A focus on the encoder
As already said, the two main components of the decoder are the Transformer and the Semantic layers. The transformer layer is composed of different shifted window attention blocks from the Swim Transformer, which was introduced by Microsoft and uses a shifting window mechanism to overcome the limitations of static patches of the original Vision Transformer.

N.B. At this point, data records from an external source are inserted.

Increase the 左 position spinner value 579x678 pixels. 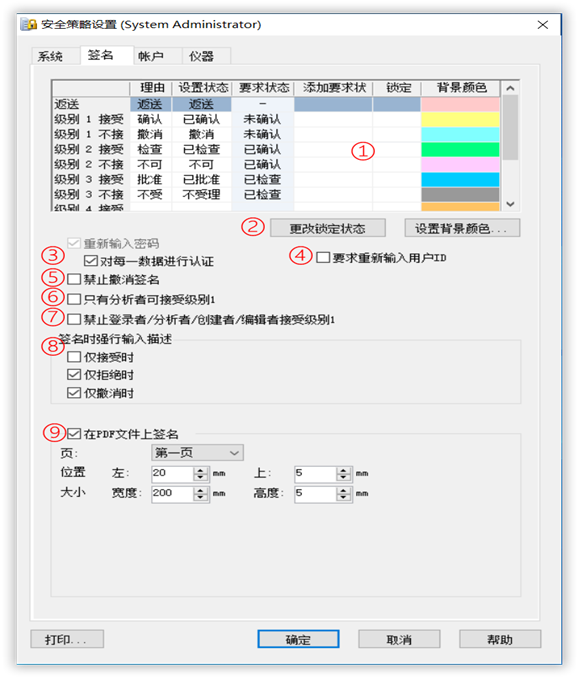[200, 470]
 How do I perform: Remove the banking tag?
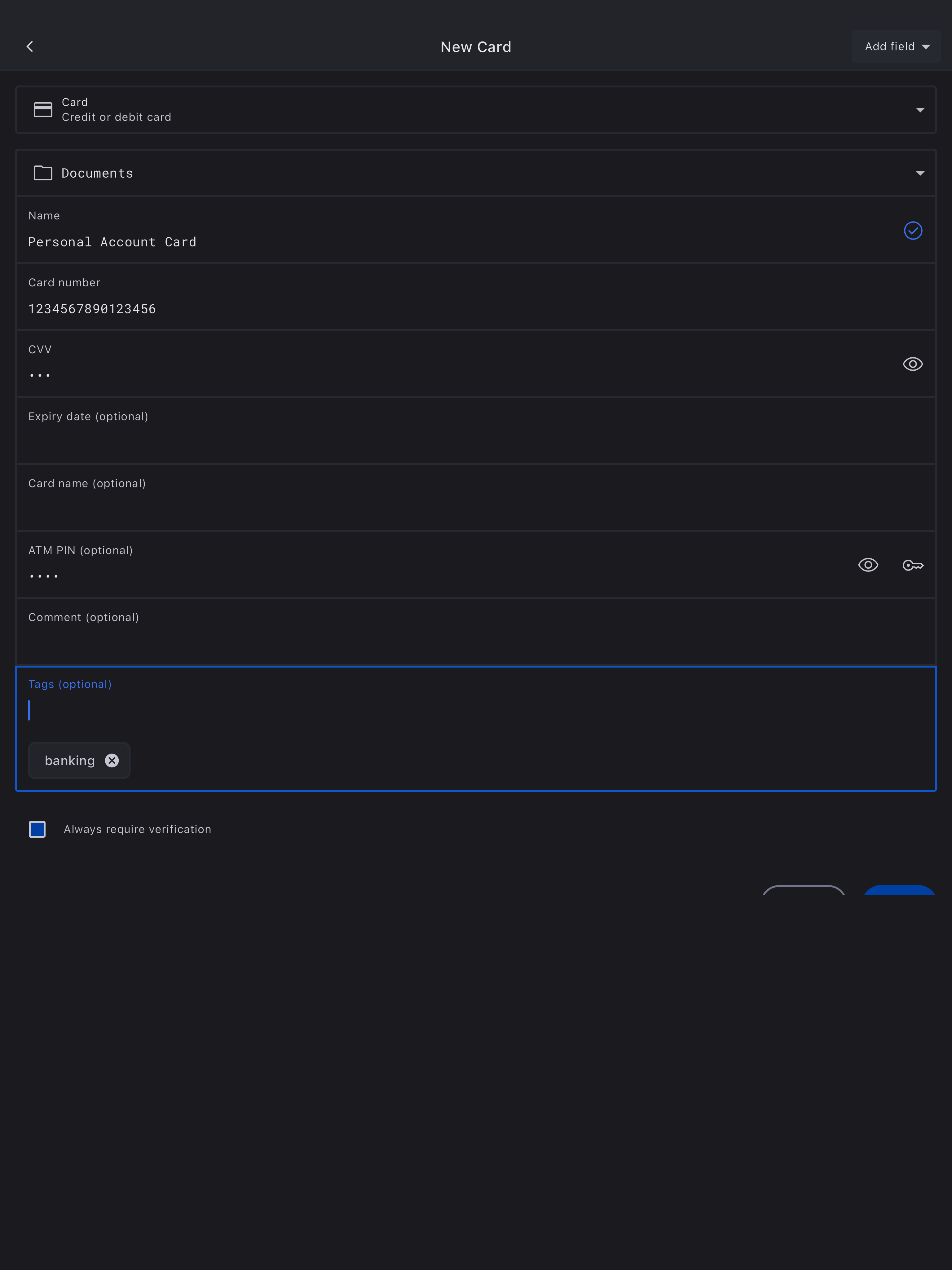(112, 761)
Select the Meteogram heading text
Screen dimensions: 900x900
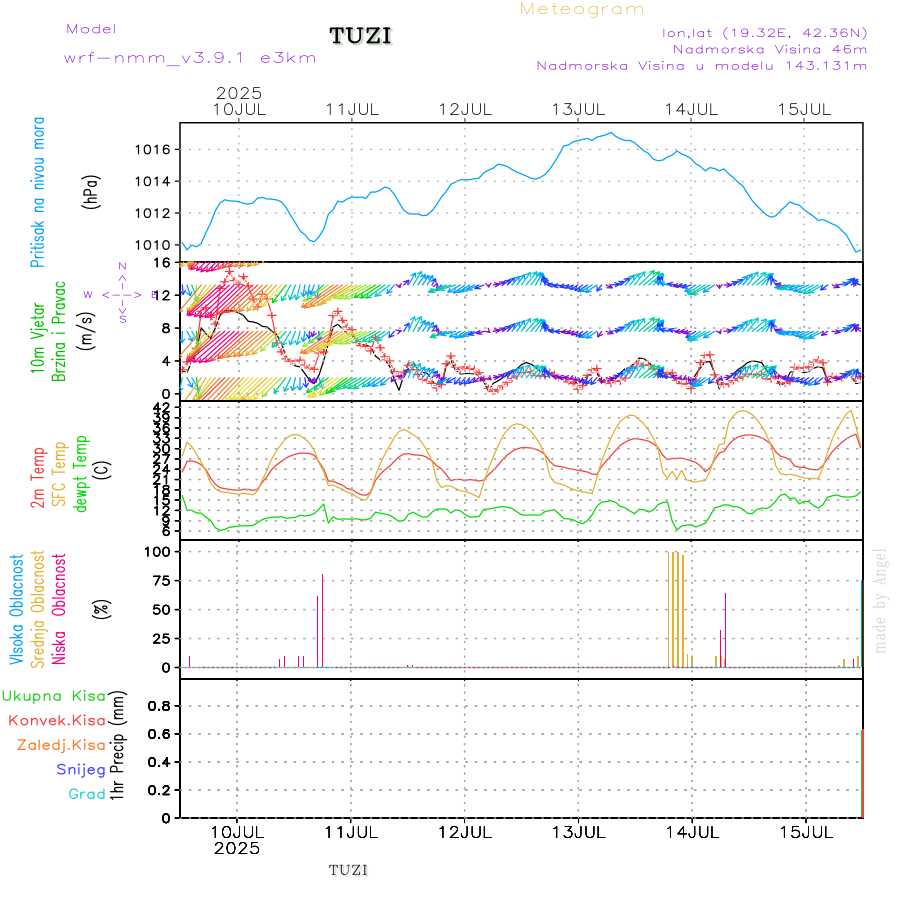pyautogui.click(x=582, y=9)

The real innovation in this work is the semantic layer, which takes as input the output Y of the Transformer layer and aims to model the semantic context, which is used as a prior to calculating a segmentation score. This score is needed to update the feature maps based on indications of the semantic nature present in the image. The semantic layer divides the features Y into three entities: Semantic Query (Sq), Semantic Key (Sk), and Feature Value (Yv). Summarizing, Sq returns the semantic maps, and a segmentation score is calculated using Sk and Sq. The score is passed through a linear layer and multiplied with a learnable scalar λ used for smooth finetuning. After adding a residual connection, the modified features with semantic information are obtained, called semantically masked features. Plus, Sq is passed to the lightweight decoder to predict the semantic-prior map. Below, a graphical representation of this procedure is shown.
Results
The authors validated this approach in terms of mIoU (mean intersection over unit) on two different and widely used datasets, ADE20K and Cityscapes, obtaining a new state-of-the-art of 58.22% mIoU on the ADE20K dataset and improvements of over 3% in the mIoU metric on the Cityscapes dataset. Some qualitative results are also shown below.
Conclusion
The problem addressed in this paper is that the direct tuning of pretrained transformer backbone networks as encoders for semantic segmentation does not consider the semantic context in images. To solve this issue, the author proposed the SeMask block, which uses a semantic attention operation to capture the semantic context and augment the semantic representation of the feature maps. This idea was demonstrated to be very efficient on the Cityscapes and ADE20K dataset, and, as the authors themselves pointed out at the end of the paper, it will be interesting to observe the effect of adding similar priors for other downstream vision tasks like object detection and instance segmentation.